■ **INFORMATION**
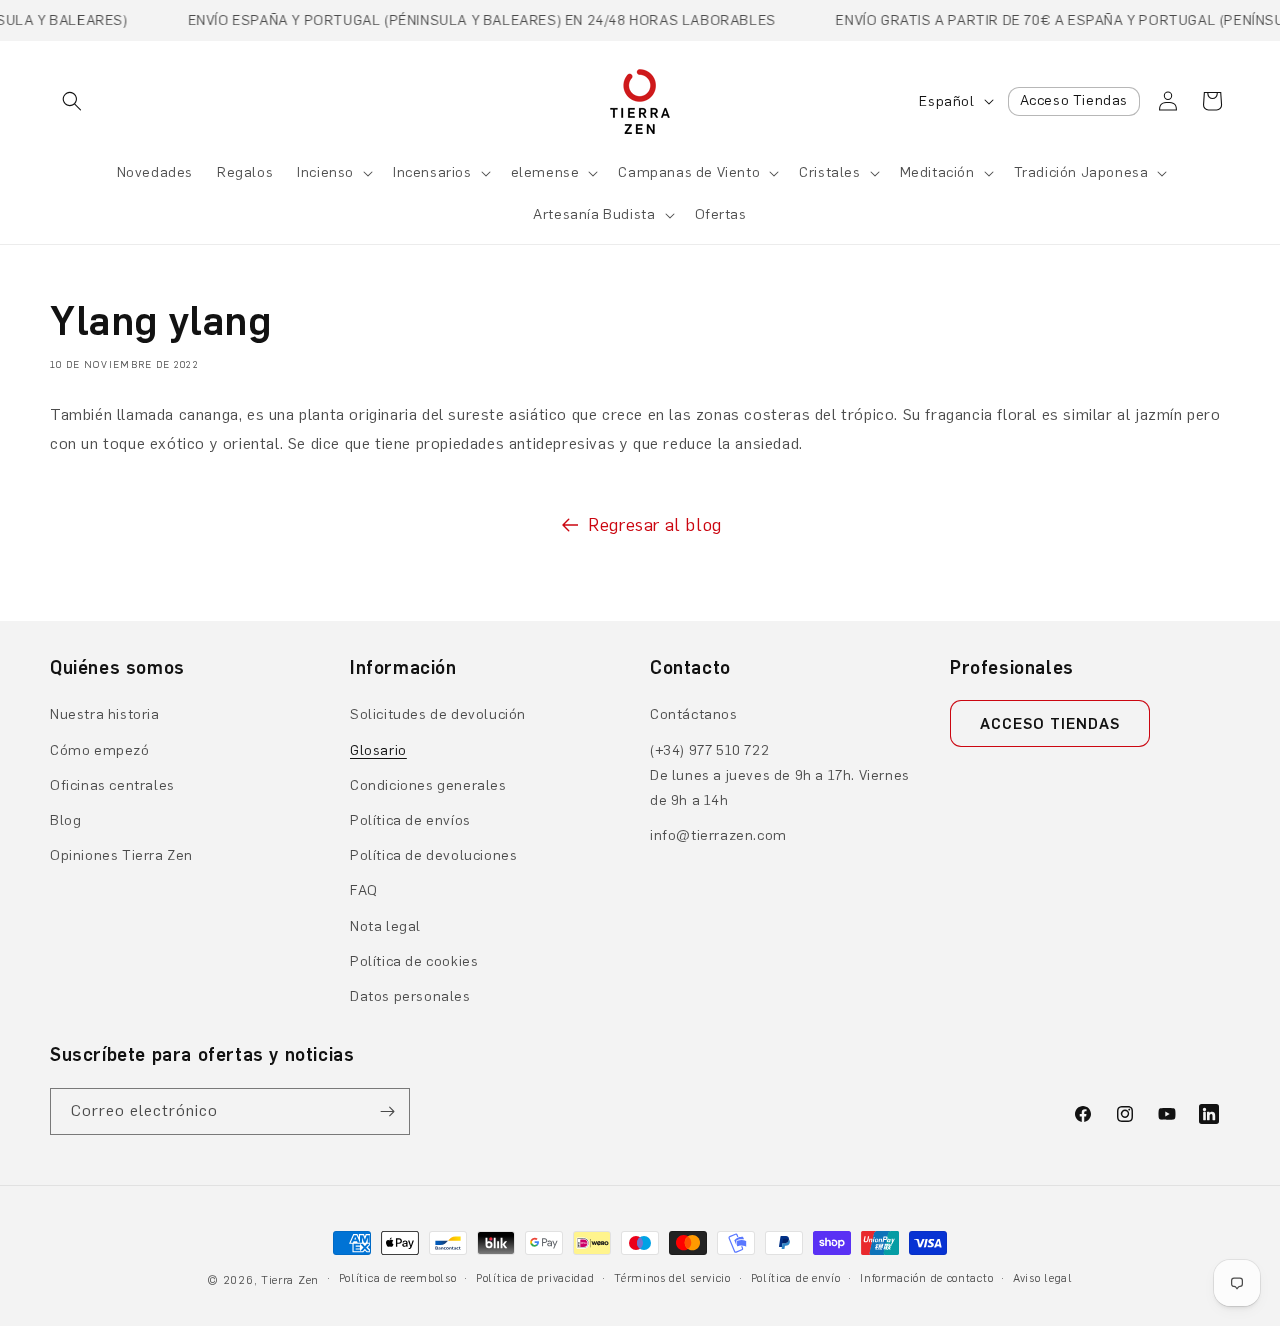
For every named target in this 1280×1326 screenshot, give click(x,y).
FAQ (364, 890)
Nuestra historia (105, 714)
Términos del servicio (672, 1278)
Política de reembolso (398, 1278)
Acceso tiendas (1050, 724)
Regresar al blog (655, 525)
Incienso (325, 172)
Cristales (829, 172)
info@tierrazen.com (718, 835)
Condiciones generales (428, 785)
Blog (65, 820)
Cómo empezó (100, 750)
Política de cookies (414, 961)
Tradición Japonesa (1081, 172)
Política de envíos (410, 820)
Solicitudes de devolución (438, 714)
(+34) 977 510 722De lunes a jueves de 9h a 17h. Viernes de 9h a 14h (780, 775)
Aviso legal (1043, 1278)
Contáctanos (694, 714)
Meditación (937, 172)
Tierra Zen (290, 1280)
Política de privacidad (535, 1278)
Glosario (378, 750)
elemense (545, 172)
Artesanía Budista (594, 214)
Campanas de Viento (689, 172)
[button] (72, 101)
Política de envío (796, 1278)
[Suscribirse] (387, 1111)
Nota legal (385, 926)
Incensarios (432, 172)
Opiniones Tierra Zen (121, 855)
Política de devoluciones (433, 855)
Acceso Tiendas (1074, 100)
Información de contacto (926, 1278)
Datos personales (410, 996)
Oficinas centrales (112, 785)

==

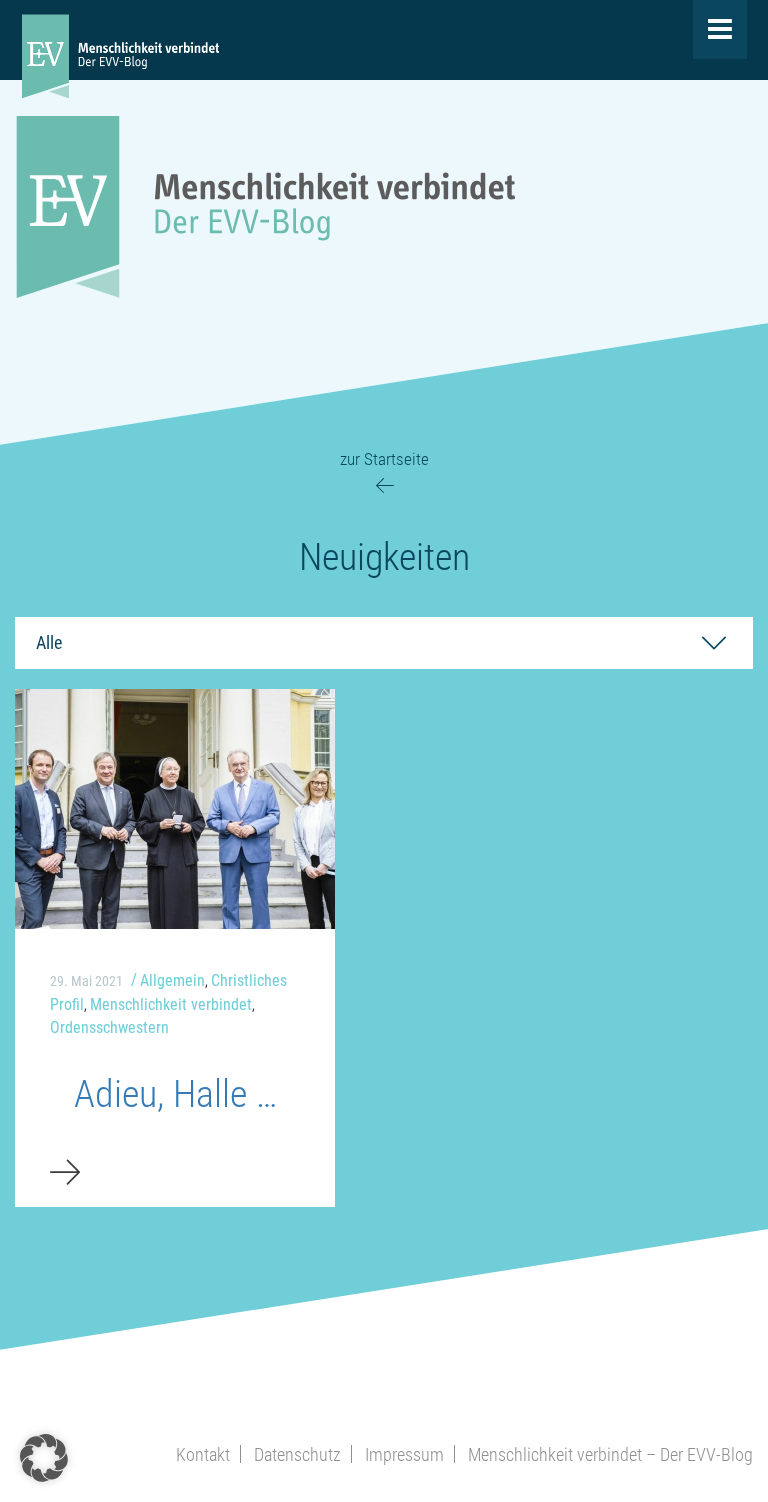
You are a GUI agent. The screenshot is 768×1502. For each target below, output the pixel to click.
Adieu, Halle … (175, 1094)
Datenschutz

■ **TASK**
Look above for the line holding "For every named". Print it and every line after it, exactly, through the line holding "Datos personales (410, 996)".

■ **REPLY TO THE EXERCISE**
For every named target in this 1280×1326 screenshot, give click(x,y).
FAQ (364, 890)
Nuestra historia (105, 714)
Términos del servicio (672, 1278)
Política de reembolso (398, 1278)
Acceso tiendas (1050, 724)
Regresar al blog (655, 525)
Incienso (325, 172)
Cristales (829, 172)
info@tierrazen.com (718, 835)
Condiciones generales (428, 785)
Blog (65, 820)
Cómo empezó (100, 750)
Política de cookies (414, 961)
Tradición Japonesa (1081, 172)
Política de envíos (410, 820)
Solicitudes de devolución (438, 714)
(+34) 977 510 722De lunes a jueves de 9h a 17h. Viernes de 9h a 14h (780, 775)
Aviso legal (1043, 1278)
Contáctanos (694, 714)
Meditación (937, 172)
Tierra Zen (290, 1280)
Política de privacidad (535, 1278)
Glosario (378, 750)
elemense (545, 172)
Artesanía Budista (594, 214)
Campanas de Viento (689, 172)
[button] (72, 101)
Política de envío (796, 1278)
[Suscribirse] (387, 1111)
Nota legal (385, 926)
Incensarios (432, 172)
Opiniones Tierra Zen (121, 855)
Política de devoluciones (433, 855)
Acceso Tiendas (1074, 100)
Información de contacto (926, 1278)
Datos personales (410, 996)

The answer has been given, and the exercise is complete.